Angesichts von mehr als 300.000 Besuchern, die ab Dienstag zur Buchmesse erwartet werden, ist man sich dort darüber im Klaren, dass der Frankfurter Flughafen ein mögliches „Einfallstor“ für die Krankheit sei, sagte die Sprecherin. Schließlich sind unter den rund 7300 Ausstellern aus aller Welt „einige ganz wenige“, so Böhne, aus den westafrikanischen Ländern, in denen Ebola ausgebrochen ist.

Auch die Frankfurter Hotels, die in der Buchmessen-Woche so viele internationale Gäste beherbergen wie sonst kaum, bereiten sich auf den Ernstfall vor. Eduard Singer, der Vorsitzende des Hotel- und Gaststättenverbands in Frankfurt, sagte der FR, die großen Häuser könnten bei einem Verdachtsfall „sofort“ Ärzte herbeirufen. Ein entsprechender „Ersthelfer-Einsatz“ sei organisiert. Singer ist Generaldirektor des Hessischen Hofs in Nachbarschaft des Messegeländes. In seinem Haus, aber auch in anderen Hotels, hätten die Mitarbeiter „stets Notfall-Nummern zur Hand“, falls ein Gast verdächtige Symptome zeige.

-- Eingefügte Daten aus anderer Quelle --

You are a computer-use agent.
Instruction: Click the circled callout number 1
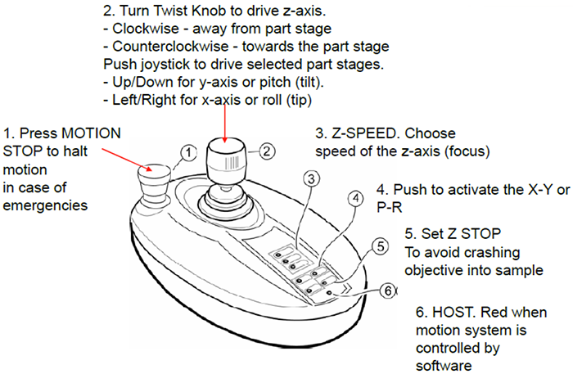tap(188, 152)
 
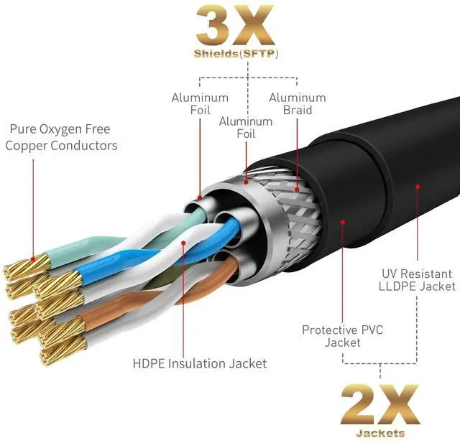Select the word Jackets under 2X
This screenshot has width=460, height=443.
click(x=380, y=433)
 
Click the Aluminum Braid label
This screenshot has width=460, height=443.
click(x=297, y=104)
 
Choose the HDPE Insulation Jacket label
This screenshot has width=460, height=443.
click(x=200, y=363)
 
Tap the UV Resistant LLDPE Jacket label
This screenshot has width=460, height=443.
click(x=417, y=279)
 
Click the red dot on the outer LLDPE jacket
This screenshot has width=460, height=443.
click(x=417, y=186)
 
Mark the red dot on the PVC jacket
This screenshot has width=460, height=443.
click(x=342, y=223)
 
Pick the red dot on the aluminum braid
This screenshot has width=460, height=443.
click(x=297, y=190)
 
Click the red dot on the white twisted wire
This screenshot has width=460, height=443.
click(x=185, y=243)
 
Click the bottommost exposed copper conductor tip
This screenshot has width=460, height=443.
click(x=58, y=356)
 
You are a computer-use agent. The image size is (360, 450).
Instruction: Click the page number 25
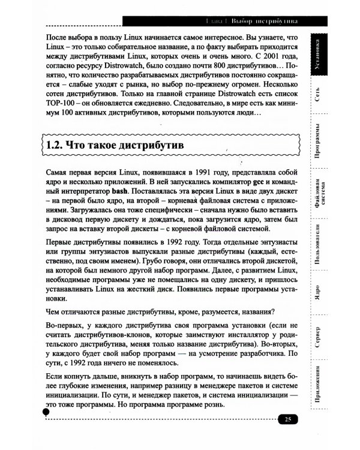(x=288, y=419)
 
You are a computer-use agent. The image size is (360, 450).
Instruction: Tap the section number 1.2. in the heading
(x=59, y=145)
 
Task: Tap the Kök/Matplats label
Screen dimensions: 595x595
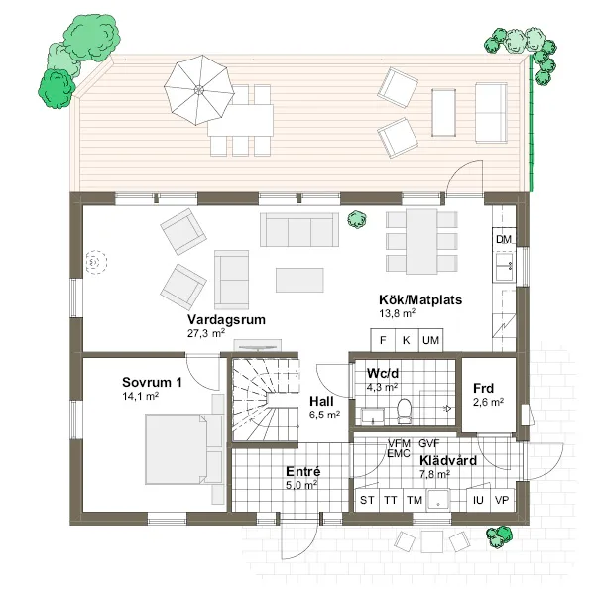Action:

Am Frankfurter Flughafen sieht man sich ebenfalls gut vorbereitet, so ein Sprecher. Melde eine Flugzeugcrew einen Verdachtsfall, würden die Passagiere des Fliegers noch vor Betreten des Terminals untersucht. Spezielle Vorbereitungen bezüglich Ebola seien jedoch nicht nötig.